Another project: implement "Online Batch Selection for Faster Training of Neural Networks"

jeremy · April 16, 2018, 3:05am

The Online Batch Selection for Faster Training of Neural Networks paper claims a 5x speedup on training. It’s super simple and should be easy to implement by just replacing the sampler object in DataLoader (like we do with SortSampler) for instance. Anyone want to try implementing this? Since it’s for our imagenet project, it would need to be done in the next day or two, so this is for someone that’s got a bit of free time.

An important part of the project would be confirming you can replicate the examples in the paper.

Let us know if anyone gives this a go!

Even · April 18, 2018, 4:23pm

I can take a crack at it but i’m unlikely to have anything in a timely manner. I’m working on a tweak to language modelling right now, but I’m getting close to having something there that I can run an ablation on after which I could take a look.

It seems pretty straightforward, especially since there’s already a version in Lasagne that would just need to be ported.

I’ll let you know when I have something working.

jeremy · April 18, 2018, 4:51pm

I noticed the paper failed to get good results on CIFAR10. So maybe this isn’t so interesting, unless you can tweak it for better results

KevinB · April 18, 2018, 5:42pm

I just read the paper, I still don’t really get what the Online piece means. Does that mean they vary the batch size during the training?

After rereading, they rank all the data and select it depending on whether or not a random number tells them to so the first batch would be larger and then they would get smaller and smaller if I’m reading it correctly. Is that how other people interpret their secret sauce?

jeremy · April 18, 2018, 8:10pm

I don’t think the batch size is changing, just the contents.

Even · April 18, 2018, 9:42pm

Batches are the same size, they’re just selecting items with higher loss more frequently.

Even · April 18, 2018, 10:04pm

Maybe for imagenet? I’m curious how this applies in general. It seems like the kind of thing that makes sense when your training, validation, and test set are very representative of each other.

KevinB · April 18, 2018, 11:17pm

Ok, so if there were 50 pictures, and a batch size of 5 (10 total batches), it could place the highest loss picture in multiple batches which would help the model learn that type of image because it would show up more frequently than one that was already training well on the model? So there is a chance that pictures that are already really well predicted with the model wouldn’t show up during that epoch at all. And then the last part of this is that once a picture is put into a batch, it reduces the chances that it will be put in another batch.

Am I on the right track now?

jeremy · April 19, 2018, 12:41am

Yes would be worth trying. If anyone implements it tonight I can run an experiment in the morning - deadline is Friday!

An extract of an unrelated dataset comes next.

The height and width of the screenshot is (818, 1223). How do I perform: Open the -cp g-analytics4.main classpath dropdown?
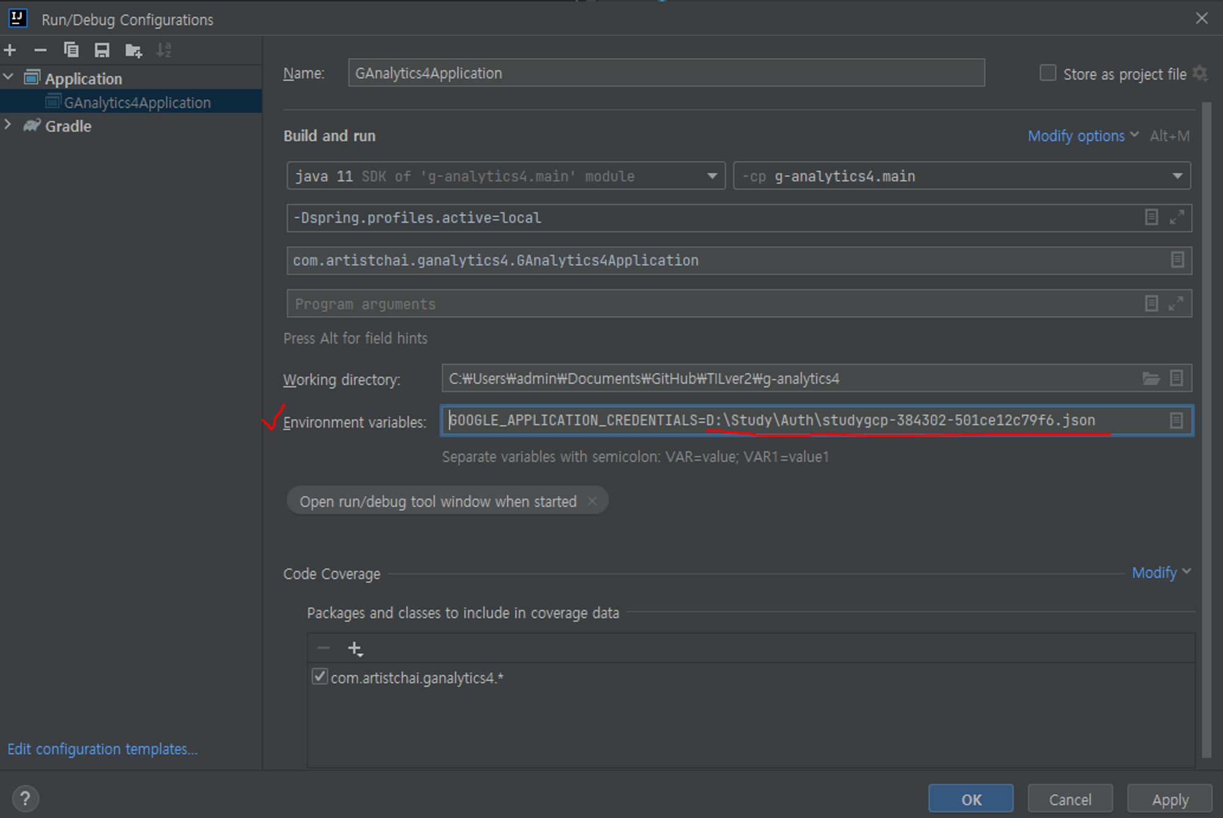point(1177,176)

jeremy · April 19, 2018, 12:41am

That’s right!

derek · April 20, 2018, 5:25pm

I’ve implemented a few naive versions of the weighted sampling idea yesterday and found the most success with mnist using multinomial with smoothing. Below is an example of a test run on mnist.
Before applying weighted sampling:
45%20AM

After applying weighted sampling:
20%20AM

I’ve uploaded the related code change into a gist, feel free to grab it and experiment on other datasets and diff params or perhaps someone can use it as a starter to implement the algorithm in the paper and compare.

sjdlloyd · April 20, 2018, 6:13pm

Nice! It’s interesting how much lower the training loss goes… I’ll have a look at it this morning

jeremy · April 20, 2018, 8:08pm

Yeah maybe more regularization would help here?